Basically, Young – and me as well – see REH as this amazing guy who sat out in the Styx and, despite that, conjured up a cosmopolitan world of imagination. (And yes, of course, the brawling town he lived in helped give that world grit.)

So, sorry if my light style gave you the wrong impression

Second, interesting point of fact.

> in this case pathetic sheltered intellectuals even Robert E Howard could probably clobber with one hit

I checked with Damon Young on Twitter: “Karate to black belt, and a little judo and aikido… I’m by no means a great fighter. But I’ve certainly been in some scraps, and still have the scars to show for it.”

Allard

I went from Tarzan novels and Edgar Rice Burroughs to Robert E. Howard back in the 60s paperback boom ith the Frazetta covers. I found Conan puzzling and a bit extreme in comparison to Tarzan and never really came to appreciate him until Roy Thomas began the comics. Perversely I always wanted more Solomon Kane stories but I tend to go for the offbeat.

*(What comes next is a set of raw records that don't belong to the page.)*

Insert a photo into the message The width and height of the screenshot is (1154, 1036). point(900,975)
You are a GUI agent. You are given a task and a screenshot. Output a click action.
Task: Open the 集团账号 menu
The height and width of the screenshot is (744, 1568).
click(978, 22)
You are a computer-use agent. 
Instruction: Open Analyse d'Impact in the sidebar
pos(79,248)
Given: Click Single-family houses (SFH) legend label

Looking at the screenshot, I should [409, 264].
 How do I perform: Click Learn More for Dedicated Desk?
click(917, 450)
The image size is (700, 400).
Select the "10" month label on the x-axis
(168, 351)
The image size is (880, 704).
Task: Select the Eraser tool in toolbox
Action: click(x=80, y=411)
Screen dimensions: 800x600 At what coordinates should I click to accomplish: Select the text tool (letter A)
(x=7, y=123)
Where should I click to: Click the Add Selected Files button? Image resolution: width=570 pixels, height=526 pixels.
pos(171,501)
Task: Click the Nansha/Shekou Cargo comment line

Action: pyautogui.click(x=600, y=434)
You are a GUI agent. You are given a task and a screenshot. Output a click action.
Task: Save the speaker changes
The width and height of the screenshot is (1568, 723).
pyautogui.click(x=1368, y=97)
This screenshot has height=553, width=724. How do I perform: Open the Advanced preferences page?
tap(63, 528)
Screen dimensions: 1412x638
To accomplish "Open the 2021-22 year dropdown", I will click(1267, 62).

I found the article interesting and informative and a nice ‘new’ perspective on things. I felt there was some subtle humor in it and was not offended for Howard’s reputation in the least. Looking back 50 years later I tend to think Howard was a generation ahead of others in the edgy heroes compared to the Boy Scouts running around in the pulps-even Richard Wentworth. 🙂

Robert Adam Gilmour

Nothing to apologize for Harold, some people are just paranoid.